Think of convicts going abroad and most people will immediately think of Australia. In 1778 Britain did indeed start punishing its convicts by sending them to the other side of the world. But that wasn’t the first country to receive British criminals.

Population too small
Over 150 years before Captain Cook first saw Australia’s shores, criminals had been shipped off to Canada for a short time. The idea was that the convicts should work to earn the money they needed to feed and clothe themselves.
Going South
When it was realised that there wasn’t a large enough population in Canada to support this idea, the destination was changed to America and some of the Caribbean islands. Initially only the Leeward Islands would accept female prisoners, neither Barbados nor Jamaica would take them. Other British colonies there were prepared to take convicts, but not “women, children nor other infirm persons”.

Virginia rebels!
The system broke down when the Virginia General Court backed an order stating that neither Virginia nor other parts of America would accept British prisoners anymore.
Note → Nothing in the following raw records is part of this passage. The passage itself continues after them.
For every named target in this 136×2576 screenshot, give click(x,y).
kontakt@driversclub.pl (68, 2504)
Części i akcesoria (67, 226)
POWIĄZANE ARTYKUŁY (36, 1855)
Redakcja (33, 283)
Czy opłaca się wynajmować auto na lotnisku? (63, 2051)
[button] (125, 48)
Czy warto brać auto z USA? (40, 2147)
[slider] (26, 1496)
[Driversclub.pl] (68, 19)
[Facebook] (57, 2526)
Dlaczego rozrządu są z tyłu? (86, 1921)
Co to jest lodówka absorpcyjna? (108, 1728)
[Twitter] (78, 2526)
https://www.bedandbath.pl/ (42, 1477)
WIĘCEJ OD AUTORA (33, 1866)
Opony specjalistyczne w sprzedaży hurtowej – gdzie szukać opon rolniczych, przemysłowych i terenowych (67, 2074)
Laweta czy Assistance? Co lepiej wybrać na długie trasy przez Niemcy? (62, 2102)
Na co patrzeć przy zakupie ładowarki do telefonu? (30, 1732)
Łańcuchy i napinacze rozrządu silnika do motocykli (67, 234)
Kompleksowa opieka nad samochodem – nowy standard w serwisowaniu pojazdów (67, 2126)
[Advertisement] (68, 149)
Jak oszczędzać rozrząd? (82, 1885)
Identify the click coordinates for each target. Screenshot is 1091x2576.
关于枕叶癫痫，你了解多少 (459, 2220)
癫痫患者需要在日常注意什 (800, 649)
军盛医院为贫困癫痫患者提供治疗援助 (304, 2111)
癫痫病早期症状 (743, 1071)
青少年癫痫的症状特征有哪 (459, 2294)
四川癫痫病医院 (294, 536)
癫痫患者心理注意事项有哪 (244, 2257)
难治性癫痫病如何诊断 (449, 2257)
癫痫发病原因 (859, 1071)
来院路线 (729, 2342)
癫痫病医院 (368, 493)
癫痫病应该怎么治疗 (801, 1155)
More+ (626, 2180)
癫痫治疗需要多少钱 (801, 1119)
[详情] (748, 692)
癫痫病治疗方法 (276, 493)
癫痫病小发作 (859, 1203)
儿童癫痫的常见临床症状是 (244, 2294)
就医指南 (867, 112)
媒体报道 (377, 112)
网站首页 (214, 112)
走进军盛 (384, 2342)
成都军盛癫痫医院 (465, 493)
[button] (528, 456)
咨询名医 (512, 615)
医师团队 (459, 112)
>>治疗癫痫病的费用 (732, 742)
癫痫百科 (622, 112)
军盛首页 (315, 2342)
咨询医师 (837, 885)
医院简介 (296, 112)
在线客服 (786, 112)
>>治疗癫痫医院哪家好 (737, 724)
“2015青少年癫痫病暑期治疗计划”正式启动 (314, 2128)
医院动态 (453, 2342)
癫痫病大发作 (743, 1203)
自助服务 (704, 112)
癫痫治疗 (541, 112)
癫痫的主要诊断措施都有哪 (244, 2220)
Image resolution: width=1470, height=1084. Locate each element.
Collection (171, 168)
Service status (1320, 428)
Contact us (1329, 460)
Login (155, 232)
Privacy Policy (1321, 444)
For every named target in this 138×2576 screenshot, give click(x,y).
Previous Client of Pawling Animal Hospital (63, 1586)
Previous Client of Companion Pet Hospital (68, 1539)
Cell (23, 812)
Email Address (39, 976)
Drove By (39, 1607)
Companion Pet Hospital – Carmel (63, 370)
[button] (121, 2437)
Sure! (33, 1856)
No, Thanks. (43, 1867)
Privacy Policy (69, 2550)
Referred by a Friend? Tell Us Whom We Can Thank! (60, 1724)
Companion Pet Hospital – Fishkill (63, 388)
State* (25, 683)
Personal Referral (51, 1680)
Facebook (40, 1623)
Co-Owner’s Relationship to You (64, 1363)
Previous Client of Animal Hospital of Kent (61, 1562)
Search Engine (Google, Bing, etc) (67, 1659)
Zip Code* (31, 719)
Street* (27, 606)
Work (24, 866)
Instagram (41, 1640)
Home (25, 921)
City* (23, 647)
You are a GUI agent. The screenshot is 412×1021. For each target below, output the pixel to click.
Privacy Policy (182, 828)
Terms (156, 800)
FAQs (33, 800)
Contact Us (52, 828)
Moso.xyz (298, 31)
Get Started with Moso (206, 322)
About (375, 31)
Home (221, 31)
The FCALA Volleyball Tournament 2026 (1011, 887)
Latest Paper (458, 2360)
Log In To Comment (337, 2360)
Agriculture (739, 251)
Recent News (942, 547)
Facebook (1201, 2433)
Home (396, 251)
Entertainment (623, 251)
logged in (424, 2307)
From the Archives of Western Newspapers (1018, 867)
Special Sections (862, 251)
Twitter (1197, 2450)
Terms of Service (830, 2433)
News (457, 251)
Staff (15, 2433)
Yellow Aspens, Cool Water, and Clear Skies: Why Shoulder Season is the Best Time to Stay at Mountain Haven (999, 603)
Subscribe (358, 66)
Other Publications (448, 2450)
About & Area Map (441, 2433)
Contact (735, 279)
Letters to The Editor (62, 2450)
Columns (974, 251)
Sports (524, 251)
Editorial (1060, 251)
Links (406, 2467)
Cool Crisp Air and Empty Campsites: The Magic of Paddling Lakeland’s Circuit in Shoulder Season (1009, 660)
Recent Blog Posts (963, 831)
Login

That order was trumped in 1718 when the British Parliament passed an Act ‘ … for the more effectual transportation of felons …’ and they returned to sending them there until America declared independence. That definitely put a stop to it.
Cromwell cheats the system
Between 1614 and 1775 it is estimated that 50,000 convicted men, women and children were transported to that part of the world. But not everyone who found themselves shipped across the Atlantic against their will was a felon. In 1653 Oliver Cromwell’s government deported 100 Irish Tories without trial simply because they held the wrong political views.